#### Excerpt provided
Reputation: 21
I have written an content_based recommender system in python3 using the data from a mysql database. Now i have to use django for production so that I need not to take input each time new articles are added in the database. How to convert this python code into django production. i will connect the database with django database connections. I am really confused how to write this code in django?
import pandas as pd
import re
from nltk.tokenize import word_tokenize, sent_tokenize
from nltk.corpus import stopwords
stop = set(stopwords.words('english'))
from string import punctuation
import functools
from matplotlib import pyplot as plt
from nltk.stem.snowball import SnowballStemmer
stemmer = SnowballStemmer("english", ignore_stopwords =True)
from tqdm import tqdm_notebook
tqdm_notebook().pandas()
import numpy as np
import math
from sklearn.metrics.pairwise import linear_kernel
#import text
from collections import Counter
df = pd.read_csv('target.csv')
df = df.loc[:,['id','combined_text']].astype(str)
df["combined_text"] = df["combined_text"].apply(lambda x: ' '.join(pd.unique(x.split())))
df.combined_text = df.combined_text.apply(lambda x: x.lower())
df.combined_text = df.combined_text.str.replace('[^\w\s]',' ')
df['combined_text'] = df['combined_text'].str.replace('\d+', ' ')
df.combined_text = df.combined_text.str.replace('nbsp?' , ' ')
#df.combined_text = df.combined_text.str.replace('nan?' , ' ')
df.combined_text = df.combined_text.str.replace('value?' , ' ')
df = df.dropna(subset = ['combined_text'])
df.combined_text = df.combined_text.str.replace('\s+', ' ')
#df.combined_text.map(len).hist(figsize=(15, 5), bins=100)
df = df[(df.combined_text.map(len) > 600)]
df.reset_index(inplace=True, drop=True)

#### Material for the task
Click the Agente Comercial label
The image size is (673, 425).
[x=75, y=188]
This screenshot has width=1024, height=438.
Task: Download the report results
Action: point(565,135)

#### List of tasks
1. Do the following statements agree with the forum post? For each, answer yes or no and quote the deciding words from the post. (a) The recommender system uses data from a MySQL database. (b) The code keeps only entries whose combined_text is longer than 600 characters. (c) The code uses a Porter stemmer.
2. Print all six rows of Block 1 verbatim.

#### Results for the exercise
1.
(a) Yes: "using the data from a mysql database"
(b) Yes: "df = df[(df.combined_text.map(len) > 600)]"
(c) No: "stemmer = SnowballStemmer("english", ignore_stopwords =True)"

2.
Click the Agente Comercial label
The image size is (673, 425).
[x=75, y=188]
This screenshot has width=1024, height=438.
Task: Download the report results
Action: point(565,135)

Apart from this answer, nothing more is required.